Armada signal station in Devon
Thanks partly to poor communications between the Spanish invading navy and the Spanish army stationed in the Low Countries, Philip of Spain’s intended two-pronged attack on England failed, and Sluys did not, after all, play a major part in the conflict the following year. His intention, planned on paper in faraway Spain, was for his navy to cripple the English fleet, then convey his army across the Channel in barges to carry out a land invasion, marching north from the south coast to seize London. (A remarkably similar operation, in the opposite direction, to the D-Day landings nearly four hundred years later.)
Seventh day of the Armada battle
The Spanish Armada was defeated, its ships scattered, the Spanish army still confined to the Low Countries. England could celebrate. And did. Church bells were rung. Services of thanksgiving were held. Bonfires were lit on street corners throughout London and other towns. And no doubt a good many citizens passed the night away at drunken parties.

But that was not quite the end of the story.

The English fleet returned, bearing the heroes, the soldiers and sailors, who had saved England from invasion. But while the civilians celebrated, the men on the ships waited. And waited. Where was the pay they had been promised? Where, indeed, was the food to feed them? Supplies ran out. No one seemed to have planned for this. No one was prepared to take responsibility for them. It was not the first time, nor would it be the last, when a returning victorious army was to prove a neglected embarrassment.

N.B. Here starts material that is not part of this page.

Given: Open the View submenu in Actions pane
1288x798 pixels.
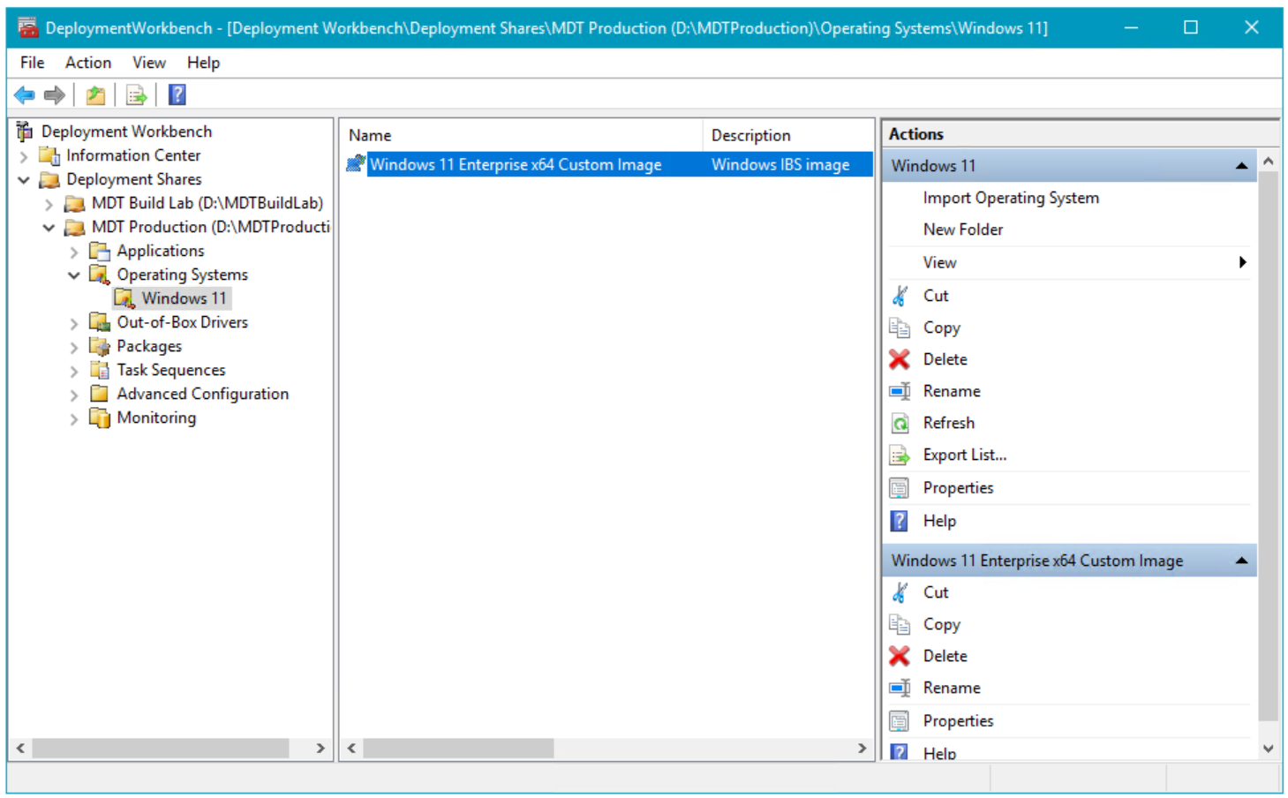Looking at the screenshot, I should click(x=939, y=262).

The men remained on the ships, many of them tied up at Deptford, and they began to fall ill. And then to die. Men who seemed healthy enough one day would not rise the following morning, having died inexplicably in the night. Others would collapse suddenly and without warning. Some terrible disease was rife amongst the men, and in panic the authorities refused to allow them to land. It is now believed to have been both typhus and ‘the bloody flux’ (dysentery). This may have saved civilian lives, but it meant that the very men who had fought and saved the country were left to starve and die of disease. In their droves. This was the discreditable end to the Armada story.

Sadly, it was not unique.

Ann Swinfen


michelle lovric said...

What a terrible end to the story, and how embittered their last days must have been. I always find Deptford a sad place, and perhaps its air is informed with the historic injustice. Thank you for telling us about it.

Harriet Steel said...

Most interesting article. I believe it also helped the English that the Duke of Medina Sidonia, who took over command of the Armada fleet when the Marquis of Santa Cruz died, wasn't a naval man although he was a skilled tactician on land. The Duke of Parma was obviously a remarkable commander. As you say, Robert Dudley was no match for him. How dreadful that the men who had fought so bravely were let down by their country; sadly,a common story.

Ann Swinfen said...

Yes, I was quite angry when I discovered what happened to the men. What made it worse was what happened the following year in the expedition to Portugal. Someone commenting on my novel about it said how terrible, if even some of it was true. Well, all of it was true. We think of modern instances, but it's nothing new. I agree, Harriet. The Duke of Medina Sidonia didn't want the command. He knew he wasn't fit for it.